For Iran, religion has become an extension of politics by other means and its missionary zeal is perceived as a major threat by Sunni Arab countries deeply suspicious of any Shia efforts to lead the Islamic world. Tradition permits Shias to lie to advance objectives related to faith and Sunni countries, certainly aware of this fact, are not buying into Iran’s unifying message. Iran is now perceived as a major threat by most Arab countries and its increasing power is becoming an issue as important as the Israel-Palestinian conflict. The closer the countries are to Iran the more threatened they feel – GCC countries have lately actually softened up to Israel, reckoning that Iran is a far bigger threat. Iran’s efforts to become the main supporter of the Palestinians, edging out Egypt and Jordan, and its increasing influence in Lebanon through its proxy Hizbollah, further enhance the apparent threat to established Sunni regimes. President Ahmadinead’s virulent attitude against Israel and Jewry is ideological and his Holocaust-denial serves to delegitimize the moral foundations of the State of Israel as an outcome of the Holocaust. He should not be surprised if Israel takes him by his word and relates to him and Iran’s nuclear program as an existential threat.
Iran’s impact on the stability of the Middle East is disproportionate, it is economically weak and the regime in Teheran is extremely unpopular having less than 30% public support. Economic conditions progressively deteriorate through Ahmadinejad’s politics that prevent Iran from joining the globalizing world. About 70% of Iran’s declining oil revenues go towards the nuclear effort and military procurement, leaving little to prop up the economy. Iran’s internal stability is questionable – only 50% of Iranians are Persians, the other half are ethnic minorities with allegiances to brethren in neighboring countries. Nevertheless Iran is a threat because of its efforts at destabilizing other countries (e.g. Lebanon) and its involvement supporting terror activities, not only in Palestine and Iraq.
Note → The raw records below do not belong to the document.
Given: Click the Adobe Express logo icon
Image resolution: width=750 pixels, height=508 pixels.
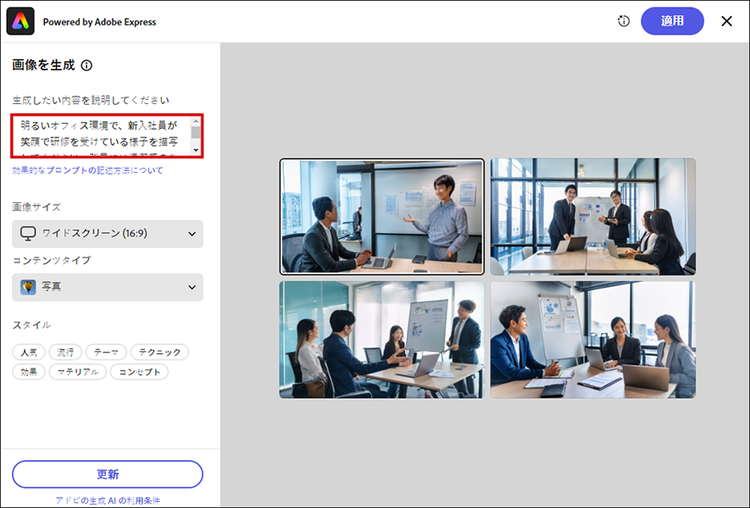Looking at the screenshot, I should click(x=21, y=21).
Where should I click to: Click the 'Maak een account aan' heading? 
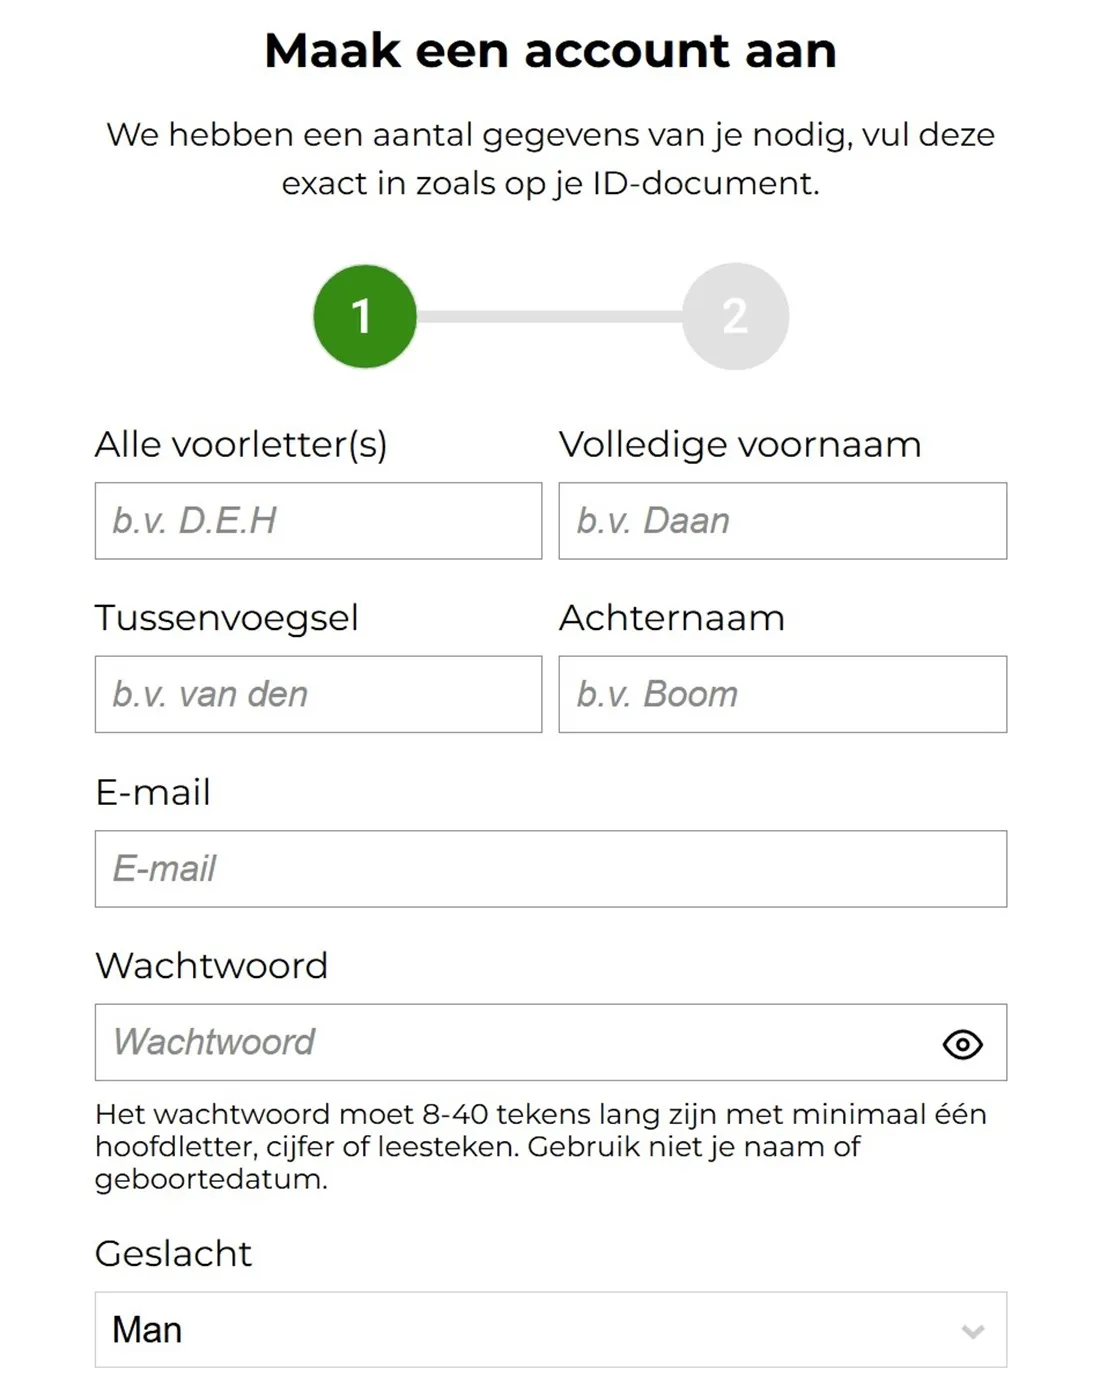550,50
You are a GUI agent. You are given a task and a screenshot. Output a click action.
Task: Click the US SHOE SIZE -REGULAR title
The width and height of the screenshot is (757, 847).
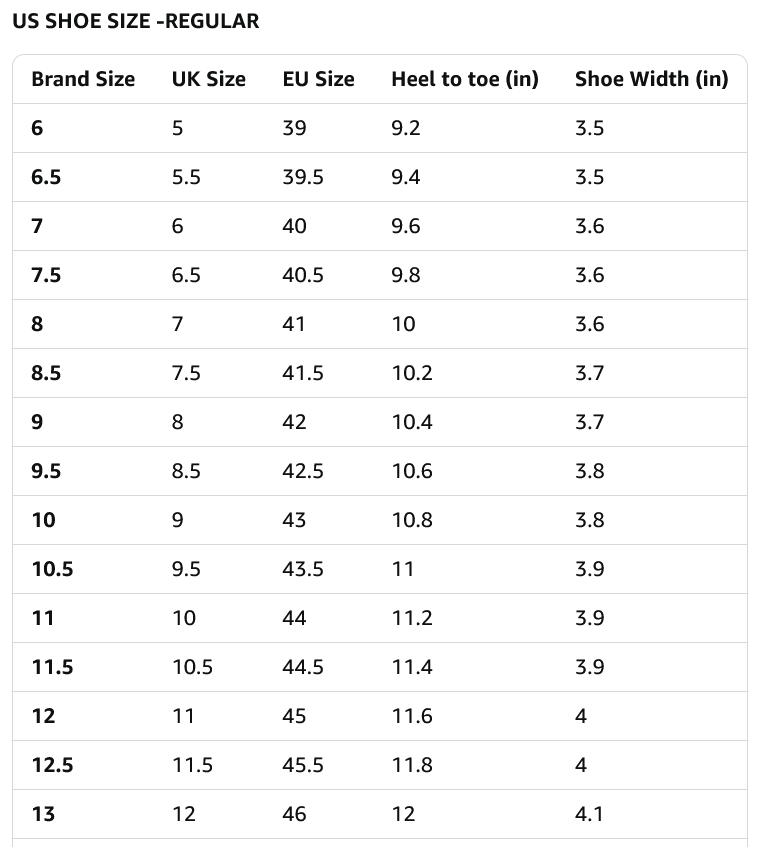pyautogui.click(x=135, y=21)
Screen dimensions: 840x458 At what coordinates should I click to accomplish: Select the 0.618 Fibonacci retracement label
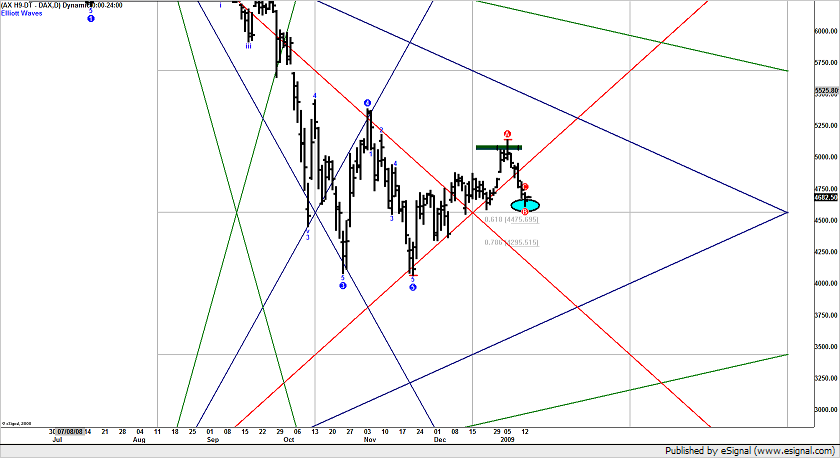[x=511, y=219]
Iran is a country on the move striving for regional hegemony, a potential threat, not only perceived, to many Arab neighbors. Through its hold over the Strait of Hormuz it controls 70% of the world’s oil supply. By frontally challenging IAEA and UN resolutions trying to limit its nuclear efforts, it may bring about the collapse of the tenuous global regime of the Non-Proliferation Treaty and cause a nuclear arms race in the Middle East. Its powerful and seemingly attractive ideological challenge to mainstream Islam is palpable. It will take a lot of determination and purpose to show Iran the boundaries of what the world is willing to put up with and what not. Right now it appears that the seriousness of Iran’s global challenge has not been recognized. It better be addressed with resolve before Iran will have nuclear weapons to back it up.